= Input material =
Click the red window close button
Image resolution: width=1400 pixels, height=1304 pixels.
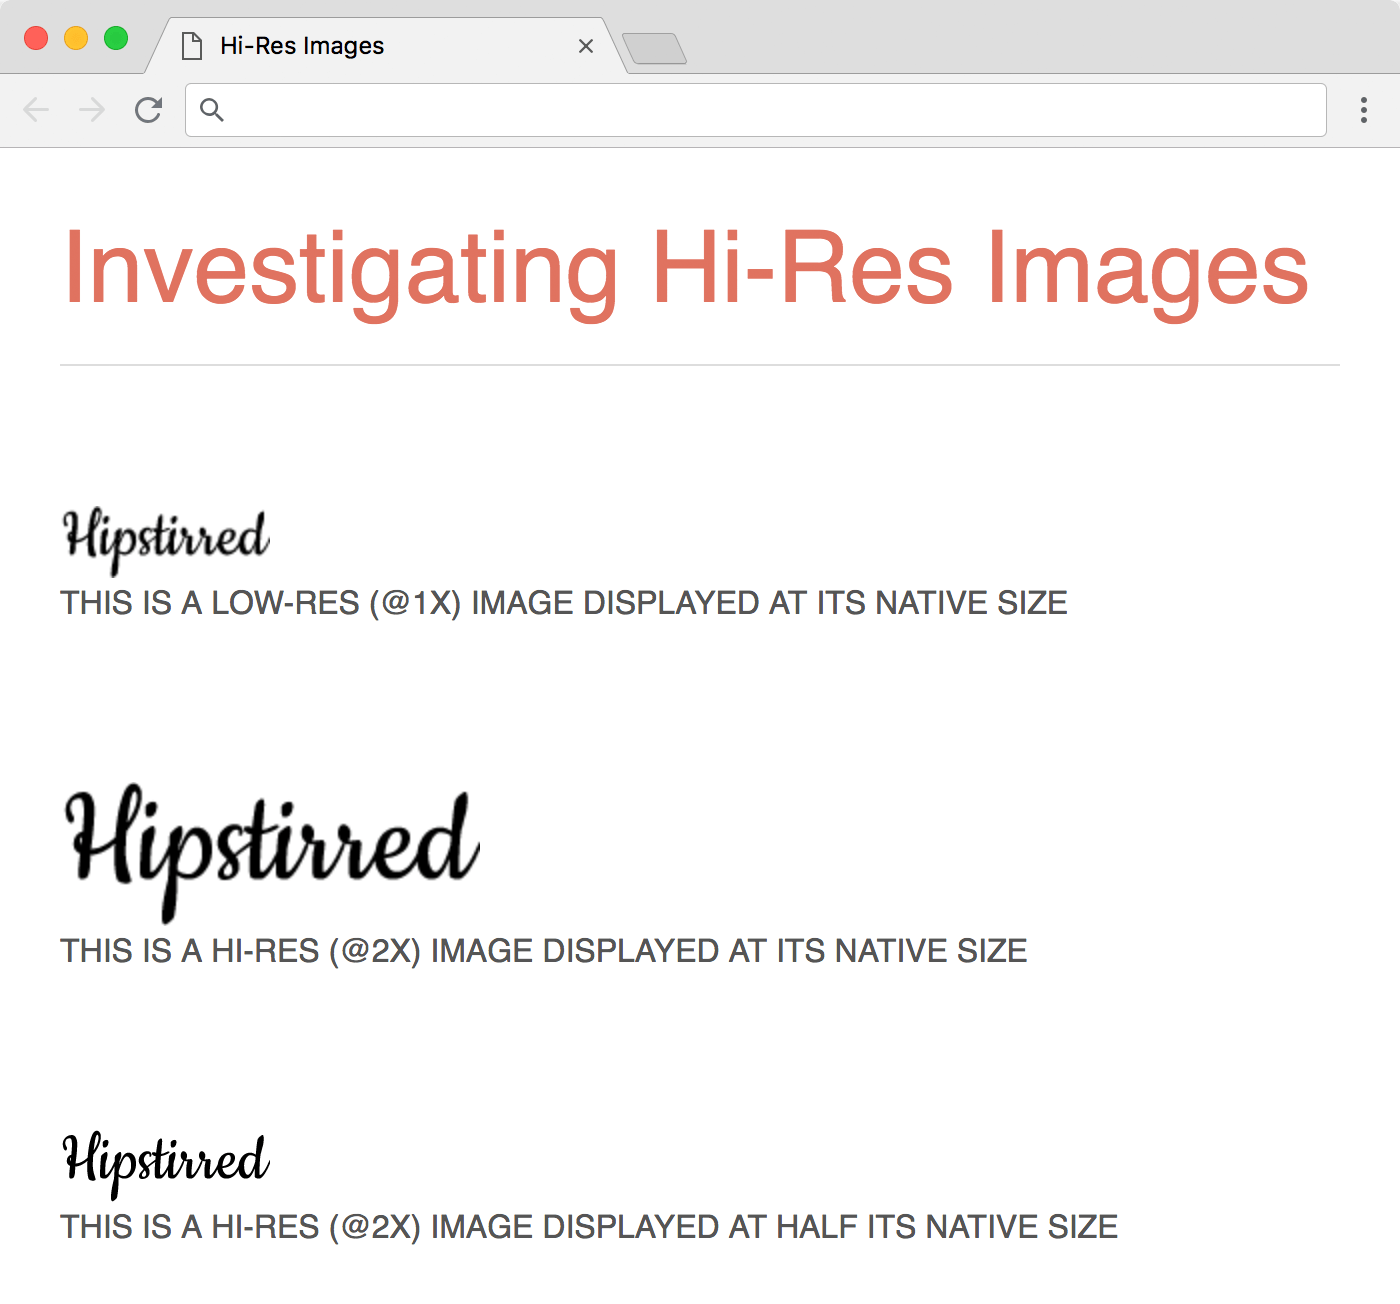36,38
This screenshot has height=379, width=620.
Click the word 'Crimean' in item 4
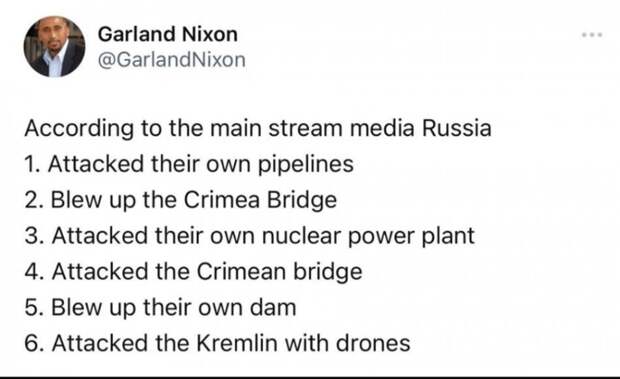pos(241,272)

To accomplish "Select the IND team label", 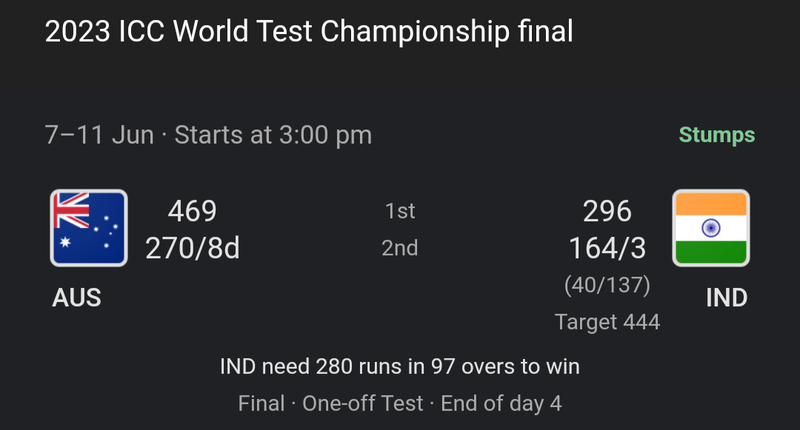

= Assignment =
Please transcribe each entry exactly, but skip any picture it holds.

= Result =
Click the red window close button
Image resolution: width=1400 pixels, height=1304 pixels.
36,38
This screenshot has height=379, width=620.
Click the word 'Crimean' in item 4
pos(241,272)

To accomplish "Select the IND team label", 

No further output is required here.